■ EXTRACTED ENTRIES

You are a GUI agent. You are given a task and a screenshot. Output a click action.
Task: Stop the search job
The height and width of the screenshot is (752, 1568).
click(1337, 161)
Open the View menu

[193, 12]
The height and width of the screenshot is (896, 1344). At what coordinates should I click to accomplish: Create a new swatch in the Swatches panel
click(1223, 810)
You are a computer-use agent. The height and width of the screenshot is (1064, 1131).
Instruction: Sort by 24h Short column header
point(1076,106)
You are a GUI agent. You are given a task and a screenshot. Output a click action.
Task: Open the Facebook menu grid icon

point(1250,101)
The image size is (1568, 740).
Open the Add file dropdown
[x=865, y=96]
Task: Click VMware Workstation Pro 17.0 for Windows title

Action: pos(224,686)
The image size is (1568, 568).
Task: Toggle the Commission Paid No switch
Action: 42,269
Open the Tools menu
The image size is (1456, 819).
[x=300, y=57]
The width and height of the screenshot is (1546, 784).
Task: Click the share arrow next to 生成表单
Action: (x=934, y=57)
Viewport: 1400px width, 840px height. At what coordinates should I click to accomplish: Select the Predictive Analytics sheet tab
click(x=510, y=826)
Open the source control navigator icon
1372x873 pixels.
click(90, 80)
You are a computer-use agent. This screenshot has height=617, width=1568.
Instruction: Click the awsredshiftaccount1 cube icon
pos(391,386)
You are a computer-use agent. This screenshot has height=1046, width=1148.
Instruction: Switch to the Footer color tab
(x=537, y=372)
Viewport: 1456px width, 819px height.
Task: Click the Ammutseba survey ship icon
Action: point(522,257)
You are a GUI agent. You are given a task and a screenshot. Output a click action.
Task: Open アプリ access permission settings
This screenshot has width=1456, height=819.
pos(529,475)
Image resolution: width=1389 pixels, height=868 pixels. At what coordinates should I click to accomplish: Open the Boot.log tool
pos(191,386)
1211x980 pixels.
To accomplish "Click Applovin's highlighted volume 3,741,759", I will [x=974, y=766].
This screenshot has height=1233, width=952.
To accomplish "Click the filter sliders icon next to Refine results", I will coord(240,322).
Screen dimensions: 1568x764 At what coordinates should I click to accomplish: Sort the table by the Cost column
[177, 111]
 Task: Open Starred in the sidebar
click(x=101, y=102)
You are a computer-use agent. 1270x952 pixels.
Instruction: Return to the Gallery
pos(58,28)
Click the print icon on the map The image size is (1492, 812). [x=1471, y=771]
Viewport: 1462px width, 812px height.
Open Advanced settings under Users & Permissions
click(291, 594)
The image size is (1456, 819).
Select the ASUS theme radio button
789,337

■ WORK TASK
Copy each of the records above so that nothing differs from the original.

■ WRITTEN RESPONSE
You are a GUI agent. You are given a task and a screenshot. Output a click action.
Task: Stop the search job
The height and width of the screenshot is (752, 1568).
click(1337, 161)
Open the View menu

[193, 12]
The height and width of the screenshot is (896, 1344). At what coordinates should I click to accomplish: Create a new swatch in the Swatches panel
click(1223, 810)
You are a computer-use agent. The height and width of the screenshot is (1064, 1131).
Instruction: Sort by 24h Short column header
point(1076,106)
You are a GUI agent. You are given a task and a screenshot. Output a click action.
Task: Open the Facebook menu grid icon

point(1250,101)
The image size is (1568, 740).
Open the Add file dropdown
[x=865, y=96]
Task: Click VMware Workstation Pro 17.0 for Windows title

Action: pos(224,686)
The image size is (1568, 568).
Task: Toggle the Commission Paid No switch
Action: 42,269
Open the Tools menu
The image size is (1456, 819).
[x=300, y=57]
The width and height of the screenshot is (1546, 784).
Task: Click the share arrow next to 生成表单
Action: (x=934, y=57)
Viewport: 1400px width, 840px height. At what coordinates should I click to accomplish: Select the Predictive Analytics sheet tab
click(x=510, y=826)
Open the source control navigator icon
1372x873 pixels.
click(90, 80)
You are a computer-use agent. This screenshot has height=617, width=1568.
Instruction: Click the awsredshiftaccount1 cube icon
pos(391,386)
You are a computer-use agent. This screenshot has height=1046, width=1148.
Instruction: Switch to the Footer color tab
(x=537, y=372)
Viewport: 1456px width, 819px height.
Task: Click the Ammutseba survey ship icon
Action: point(522,257)
You are a GUI agent. You are given a task and a screenshot. Output a click action.
Task: Open アプリ access permission settings
This screenshot has width=1456, height=819.
pos(529,475)
Image resolution: width=1389 pixels, height=868 pixels. At what coordinates should I click to accomplish: Open the Boot.log tool
pos(191,386)
1211x980 pixels.
To accomplish "Click Applovin's highlighted volume 3,741,759", I will [x=974, y=766].
This screenshot has height=1233, width=952.
To accomplish "Click the filter sliders icon next to Refine results", I will coord(240,322).
Screen dimensions: 1568x764 At what coordinates should I click to accomplish: Sort the table by the Cost column
[177, 111]
 Task: Open Starred in the sidebar
click(x=101, y=102)
You are a computer-use agent. 1270x952 pixels.
Instruction: Return to the Gallery
pos(58,28)
Click the print icon on the map The image size is (1492, 812). [x=1471, y=771]
Viewport: 1462px width, 812px height.
Open Advanced settings under Users & Permissions
click(291, 594)
The image size is (1456, 819).
Select the ASUS theme radio button
789,337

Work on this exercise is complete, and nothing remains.